We found that only anisotropic crowding affects the direction of MT network. This is due to the competition between the cell geometry aligning it along the cell major axis [2, 4] and anisotropic crowding redirecting it along itself, where the geometry effect is stronger for more elongated cells. The orientation of the MT network directs intracellular transport [5–7], which in some biological systems is required to be other than the cell major axis. For example, in the follicular epithelium the transmembrane protein Fat2 accumulates along the boundaries parallel to the cell major axis [29]. This localization depends on MTs [19, 29], suggesting the need for their reorientation for the efficient delivery of Fat2 to produce a viable egg. Therefore, cellular crowding anisotropy provides a powerful tool for a cell to redirect the transport and perform its correct function.
We showed both in vivo and in silico that cellular crowding reduces bundling. How this alters efficacy of intracellular trafficking by molecular motors remains an open question, as bundling can both increase and decrease trafficking by, first, reducing the overall MT density in the cytoplasm, while increasing the probability of motor re-attachment after a fall-of a MT, thus facilitating the cargo reaching the cell boundary.
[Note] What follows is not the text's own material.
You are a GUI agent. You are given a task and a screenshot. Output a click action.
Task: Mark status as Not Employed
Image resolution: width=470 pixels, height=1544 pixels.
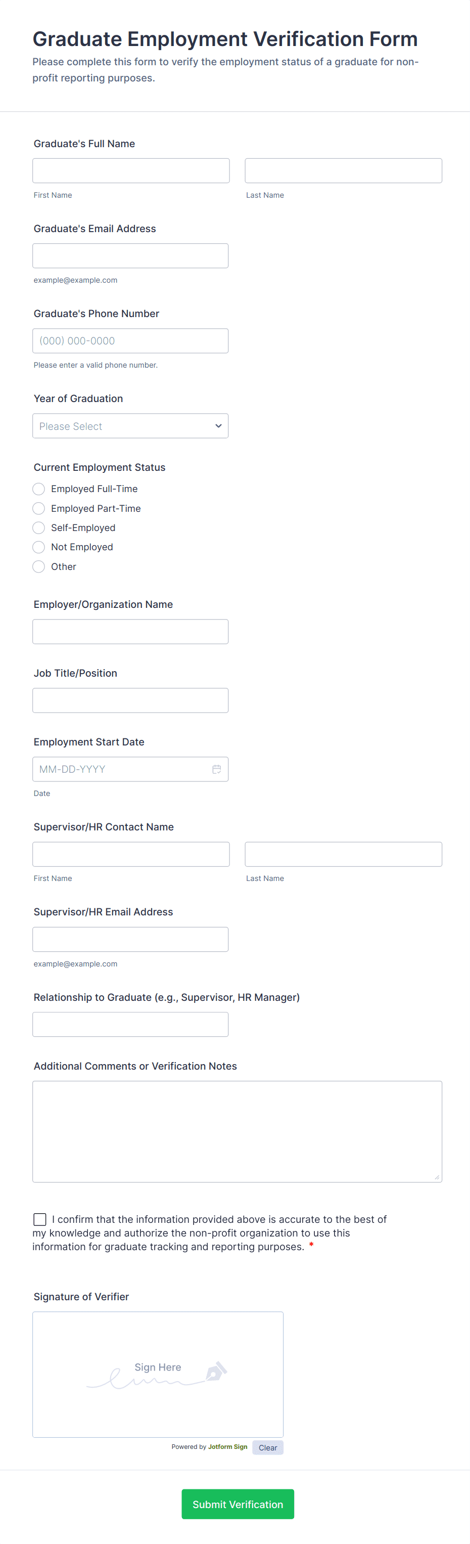click(x=39, y=547)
In summary, cellular crowding, though often overlooked, is an important contributor to MT self-organization, and thus to the correct cellular organization and function.
This research was supported by The Maxwell Institute Graduate School in Analysis and its Applications, the Centre for Doctoral Training funded by the UK EP-SRC grant EP/L016508/01, the Scottish Funding Council, Heriot-Watt University and the University of Edinburgh (A.Z.P.); BBSRC BB/P007503/1 (N.A.B.); Royal Society of Edinburgh and the Scottish Government personal fellowship (L.C.); and the Leverhulme trust grant RPG-2017-249 (L.C. and N.A.B).